Derren was cast in this production of Hamlet, and as other cast members rally (namely Mary, played by Amy Leigh Horan, and JT, played by Thomas DiSalvo), they question the legitimacy of the production. Have they been duped? As actors, they were disappointed, marginalized, wanted to know more or had opportunities that they missed. Once Sage, the producer, played by Mo O’Rourke, presents the first paycheck, however, they’re convinced the chase is worth it.

the Hamlet The rehearsal process gets off to a shaky start as the actors realize they need to adjust their expectations. Virgil, from the town’s historical society, played by Emberlein DiSalvo, greets them by repeating the story of Elrick Black, who accidentally died on that same stage. Virgil shockingly pronounces the name “Macbeth” in his farewell, unwittingly defying the superstition that the word is cursed. (Any comedian will tell you: never say macbeth in the theater because it is known to bring bad luck. The euphemism “The Scottish Play” is used instead.) As Virgil’s slip triggers unintended consequences, we in the audience, as well as the characters on stage, must decide how to follow through.

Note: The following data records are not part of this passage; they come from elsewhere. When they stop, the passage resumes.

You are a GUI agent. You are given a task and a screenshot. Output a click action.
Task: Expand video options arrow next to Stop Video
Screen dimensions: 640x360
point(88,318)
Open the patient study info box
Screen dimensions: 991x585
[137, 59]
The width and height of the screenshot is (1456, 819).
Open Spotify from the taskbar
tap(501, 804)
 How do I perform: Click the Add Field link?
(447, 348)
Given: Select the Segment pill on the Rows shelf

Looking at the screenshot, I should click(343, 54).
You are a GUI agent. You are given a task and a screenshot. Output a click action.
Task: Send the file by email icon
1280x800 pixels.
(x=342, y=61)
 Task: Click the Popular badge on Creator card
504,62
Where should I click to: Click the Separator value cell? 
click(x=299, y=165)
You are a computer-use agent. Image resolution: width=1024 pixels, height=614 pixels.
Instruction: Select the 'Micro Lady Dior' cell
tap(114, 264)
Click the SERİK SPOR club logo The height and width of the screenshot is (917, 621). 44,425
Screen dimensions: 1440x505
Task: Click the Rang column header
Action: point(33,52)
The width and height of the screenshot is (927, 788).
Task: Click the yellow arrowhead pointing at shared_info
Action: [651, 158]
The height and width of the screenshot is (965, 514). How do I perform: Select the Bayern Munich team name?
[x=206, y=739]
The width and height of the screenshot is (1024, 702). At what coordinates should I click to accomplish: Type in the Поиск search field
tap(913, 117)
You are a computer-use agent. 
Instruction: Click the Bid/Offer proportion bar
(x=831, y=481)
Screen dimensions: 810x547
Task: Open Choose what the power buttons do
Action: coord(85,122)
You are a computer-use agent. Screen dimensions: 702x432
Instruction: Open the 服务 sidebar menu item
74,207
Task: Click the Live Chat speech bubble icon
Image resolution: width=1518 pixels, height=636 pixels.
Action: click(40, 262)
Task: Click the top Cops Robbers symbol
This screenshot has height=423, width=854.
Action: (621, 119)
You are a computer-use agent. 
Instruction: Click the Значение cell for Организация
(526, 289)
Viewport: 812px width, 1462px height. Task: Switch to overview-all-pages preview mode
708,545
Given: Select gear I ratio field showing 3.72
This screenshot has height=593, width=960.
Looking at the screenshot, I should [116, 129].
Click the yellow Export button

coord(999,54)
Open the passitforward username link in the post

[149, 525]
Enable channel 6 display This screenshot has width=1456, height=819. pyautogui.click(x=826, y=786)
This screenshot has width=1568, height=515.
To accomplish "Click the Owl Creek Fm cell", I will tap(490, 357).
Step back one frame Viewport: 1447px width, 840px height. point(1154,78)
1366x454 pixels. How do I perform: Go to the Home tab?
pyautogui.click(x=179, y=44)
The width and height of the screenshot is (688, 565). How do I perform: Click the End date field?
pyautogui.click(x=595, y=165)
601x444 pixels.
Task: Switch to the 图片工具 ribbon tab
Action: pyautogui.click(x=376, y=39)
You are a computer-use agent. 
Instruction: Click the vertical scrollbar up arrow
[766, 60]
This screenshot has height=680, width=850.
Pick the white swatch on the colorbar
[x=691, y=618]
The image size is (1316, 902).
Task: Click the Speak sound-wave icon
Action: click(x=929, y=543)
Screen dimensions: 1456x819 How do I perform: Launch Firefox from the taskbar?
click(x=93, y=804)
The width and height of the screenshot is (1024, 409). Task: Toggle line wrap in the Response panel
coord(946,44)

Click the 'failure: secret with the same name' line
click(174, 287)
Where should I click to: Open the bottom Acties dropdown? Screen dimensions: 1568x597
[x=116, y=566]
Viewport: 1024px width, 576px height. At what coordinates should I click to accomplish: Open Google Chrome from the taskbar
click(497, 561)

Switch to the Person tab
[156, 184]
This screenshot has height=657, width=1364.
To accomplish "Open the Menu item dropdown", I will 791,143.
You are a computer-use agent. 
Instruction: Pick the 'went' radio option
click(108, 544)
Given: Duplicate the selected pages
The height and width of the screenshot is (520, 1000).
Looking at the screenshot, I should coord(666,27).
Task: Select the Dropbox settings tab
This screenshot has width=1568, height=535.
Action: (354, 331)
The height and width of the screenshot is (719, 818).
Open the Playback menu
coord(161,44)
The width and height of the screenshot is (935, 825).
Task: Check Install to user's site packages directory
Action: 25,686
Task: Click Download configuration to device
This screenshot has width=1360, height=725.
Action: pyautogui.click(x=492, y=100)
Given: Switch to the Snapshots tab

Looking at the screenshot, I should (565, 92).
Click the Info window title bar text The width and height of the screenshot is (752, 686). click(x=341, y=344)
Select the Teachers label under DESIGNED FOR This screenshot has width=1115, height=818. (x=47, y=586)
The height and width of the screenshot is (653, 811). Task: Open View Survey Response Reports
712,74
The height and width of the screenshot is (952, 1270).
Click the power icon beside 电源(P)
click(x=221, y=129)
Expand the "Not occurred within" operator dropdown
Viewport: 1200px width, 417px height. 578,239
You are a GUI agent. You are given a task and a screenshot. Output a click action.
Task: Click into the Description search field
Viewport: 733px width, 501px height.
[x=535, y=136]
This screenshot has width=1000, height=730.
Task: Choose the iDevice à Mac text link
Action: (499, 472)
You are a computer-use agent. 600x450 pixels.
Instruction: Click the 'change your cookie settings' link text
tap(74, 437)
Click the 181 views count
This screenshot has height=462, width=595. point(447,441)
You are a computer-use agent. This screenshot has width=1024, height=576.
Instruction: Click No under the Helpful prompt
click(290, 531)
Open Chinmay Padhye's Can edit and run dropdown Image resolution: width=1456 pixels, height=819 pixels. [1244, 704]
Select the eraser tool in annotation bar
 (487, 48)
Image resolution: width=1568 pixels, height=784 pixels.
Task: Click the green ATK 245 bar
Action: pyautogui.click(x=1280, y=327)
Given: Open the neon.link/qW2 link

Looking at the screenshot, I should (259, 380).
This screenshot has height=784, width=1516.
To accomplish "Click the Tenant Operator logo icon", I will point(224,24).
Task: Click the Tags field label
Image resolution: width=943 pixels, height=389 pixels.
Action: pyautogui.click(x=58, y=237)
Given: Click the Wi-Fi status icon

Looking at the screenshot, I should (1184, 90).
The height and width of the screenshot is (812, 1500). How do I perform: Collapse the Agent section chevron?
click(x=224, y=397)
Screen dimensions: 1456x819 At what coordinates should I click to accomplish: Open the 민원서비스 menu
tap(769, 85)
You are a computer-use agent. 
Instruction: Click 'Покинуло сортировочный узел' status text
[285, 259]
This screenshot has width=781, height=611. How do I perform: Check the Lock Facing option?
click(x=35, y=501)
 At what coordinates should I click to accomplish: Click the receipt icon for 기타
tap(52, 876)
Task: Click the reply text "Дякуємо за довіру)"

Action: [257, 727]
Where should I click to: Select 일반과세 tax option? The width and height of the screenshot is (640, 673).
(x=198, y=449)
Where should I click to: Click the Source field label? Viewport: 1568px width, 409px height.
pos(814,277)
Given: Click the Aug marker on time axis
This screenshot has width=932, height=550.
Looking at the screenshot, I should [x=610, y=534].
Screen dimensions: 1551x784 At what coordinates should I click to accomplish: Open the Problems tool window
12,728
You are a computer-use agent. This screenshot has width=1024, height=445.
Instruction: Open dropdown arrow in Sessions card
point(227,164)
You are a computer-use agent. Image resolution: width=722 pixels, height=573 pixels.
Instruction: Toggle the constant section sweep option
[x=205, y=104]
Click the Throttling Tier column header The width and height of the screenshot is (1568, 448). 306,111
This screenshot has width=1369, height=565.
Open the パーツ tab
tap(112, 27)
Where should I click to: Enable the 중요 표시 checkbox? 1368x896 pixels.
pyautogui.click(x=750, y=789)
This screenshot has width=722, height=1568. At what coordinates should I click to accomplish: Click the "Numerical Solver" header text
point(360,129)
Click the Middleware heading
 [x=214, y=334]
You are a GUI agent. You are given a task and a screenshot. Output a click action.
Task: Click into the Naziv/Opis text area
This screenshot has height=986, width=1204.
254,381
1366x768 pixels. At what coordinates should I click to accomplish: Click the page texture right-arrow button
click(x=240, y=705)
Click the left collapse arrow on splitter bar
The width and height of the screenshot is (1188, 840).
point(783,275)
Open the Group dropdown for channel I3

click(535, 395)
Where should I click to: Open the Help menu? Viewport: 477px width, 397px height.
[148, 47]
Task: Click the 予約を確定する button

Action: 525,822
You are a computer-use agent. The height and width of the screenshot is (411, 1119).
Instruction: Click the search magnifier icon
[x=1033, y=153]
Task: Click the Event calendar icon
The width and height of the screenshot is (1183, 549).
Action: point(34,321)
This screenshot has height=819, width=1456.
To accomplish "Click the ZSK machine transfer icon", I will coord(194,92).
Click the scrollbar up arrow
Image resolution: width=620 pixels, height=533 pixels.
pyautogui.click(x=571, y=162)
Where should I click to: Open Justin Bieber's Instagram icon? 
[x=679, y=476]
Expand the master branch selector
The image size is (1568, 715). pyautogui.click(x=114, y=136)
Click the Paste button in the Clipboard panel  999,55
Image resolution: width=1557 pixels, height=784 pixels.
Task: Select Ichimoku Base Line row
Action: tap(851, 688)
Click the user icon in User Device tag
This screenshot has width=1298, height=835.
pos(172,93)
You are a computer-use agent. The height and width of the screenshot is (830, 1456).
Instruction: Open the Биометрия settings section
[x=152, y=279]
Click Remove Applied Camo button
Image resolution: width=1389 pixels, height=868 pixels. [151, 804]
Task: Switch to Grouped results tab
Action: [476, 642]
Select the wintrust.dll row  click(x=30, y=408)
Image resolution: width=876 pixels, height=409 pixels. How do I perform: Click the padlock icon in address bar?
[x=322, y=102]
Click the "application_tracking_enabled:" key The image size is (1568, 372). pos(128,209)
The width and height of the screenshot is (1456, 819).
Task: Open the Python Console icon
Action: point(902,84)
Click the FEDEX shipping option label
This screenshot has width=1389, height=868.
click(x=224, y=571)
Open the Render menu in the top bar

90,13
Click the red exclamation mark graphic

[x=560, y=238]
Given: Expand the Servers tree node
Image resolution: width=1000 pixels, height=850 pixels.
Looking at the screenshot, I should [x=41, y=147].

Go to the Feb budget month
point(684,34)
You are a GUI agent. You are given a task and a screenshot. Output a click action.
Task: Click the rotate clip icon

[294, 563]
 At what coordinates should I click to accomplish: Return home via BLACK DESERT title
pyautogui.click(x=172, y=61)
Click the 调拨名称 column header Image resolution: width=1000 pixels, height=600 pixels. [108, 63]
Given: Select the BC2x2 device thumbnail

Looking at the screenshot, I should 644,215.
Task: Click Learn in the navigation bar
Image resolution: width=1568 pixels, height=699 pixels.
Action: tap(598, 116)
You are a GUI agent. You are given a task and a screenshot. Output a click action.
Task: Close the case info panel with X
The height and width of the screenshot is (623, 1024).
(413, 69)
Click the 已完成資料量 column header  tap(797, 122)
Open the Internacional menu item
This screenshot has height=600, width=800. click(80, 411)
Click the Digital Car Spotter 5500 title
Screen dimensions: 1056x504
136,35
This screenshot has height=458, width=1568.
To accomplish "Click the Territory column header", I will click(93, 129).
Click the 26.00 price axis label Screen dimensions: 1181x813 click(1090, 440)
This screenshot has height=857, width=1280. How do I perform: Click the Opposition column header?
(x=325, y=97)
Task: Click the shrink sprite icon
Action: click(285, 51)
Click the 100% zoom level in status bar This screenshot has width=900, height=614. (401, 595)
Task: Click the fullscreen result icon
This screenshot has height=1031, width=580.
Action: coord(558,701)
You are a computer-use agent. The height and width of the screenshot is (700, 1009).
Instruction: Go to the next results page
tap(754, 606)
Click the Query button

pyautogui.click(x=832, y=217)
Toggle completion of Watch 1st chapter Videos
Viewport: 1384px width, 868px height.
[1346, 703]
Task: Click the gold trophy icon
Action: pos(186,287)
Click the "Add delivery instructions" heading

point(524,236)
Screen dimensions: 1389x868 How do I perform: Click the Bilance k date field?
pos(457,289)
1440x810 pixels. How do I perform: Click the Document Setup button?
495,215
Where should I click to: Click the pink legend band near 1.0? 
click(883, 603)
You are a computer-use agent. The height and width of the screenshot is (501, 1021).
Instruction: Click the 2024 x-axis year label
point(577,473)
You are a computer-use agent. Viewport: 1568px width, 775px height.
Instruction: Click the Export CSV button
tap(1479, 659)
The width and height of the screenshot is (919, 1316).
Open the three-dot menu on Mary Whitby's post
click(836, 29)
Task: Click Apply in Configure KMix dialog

The actors get bigger and bigger as rehearsals for the play within a play continue. Amy Leigh Horan as Mary talks about the hardships of surviving New York City and reveals a believable vulnerability. We find out about Derren’s gift for speaking and how and why his path was changed. Robert Pike as Derren conveys an authentic presence and enhances the few moments where physicality comes into play. He’s someone you could easily get to know or approach. Thomas DiSalvo describes JT’s role as a guy comfortable with the easy way out, falling from one thing to another with his cell phone in his pocket, headphones dangling, and a snack in hand. Director Frank DiSalvo often pushes actors away when they speak. It would be nice if the figures could come closer so that the bodies more fully illustrate the thought in the mind.

Thomas DiSalvo and Mo O’Rourke in “Ghost Light”. Photo by Frank DiSalvo, Jr.

Lighting by Dean Leong accentuates the black box space of the Callan Theater and the flickering ghost light that sculpts a face or posture. Julie Cray Leong’s costumes reveal a glimpse of temperament and reward us in the climactic moment of the play within a play Hamlet. Ember DiSalvo’s set design gives the impression of an aging structure with small crumbling brick shapes. Frank DiSalvo Jr.’s sound design transitions smoothly from scene to scene, but is occasionally slightly out of place with strong bursts of rhythmic impulses.

ghost light is original material and the Parlor Room Theater is to be commended for taking the risk of the imagination to its ultimate place in creating something substantial from an initial thought. The performance is fleeting, but the process and the experience can stay in the memory, a part of you forever.

Duration: 2 hours and 20 minutes, with a 10 minute intermission

ghost light plays through June 2, 2019, by Parlor Room Theater at the Callan Theater in the Hartke Theater Complex, Catholic University, 3801 Harewood Road NE, Washington, DC. For tickets, buy them at the door or in line.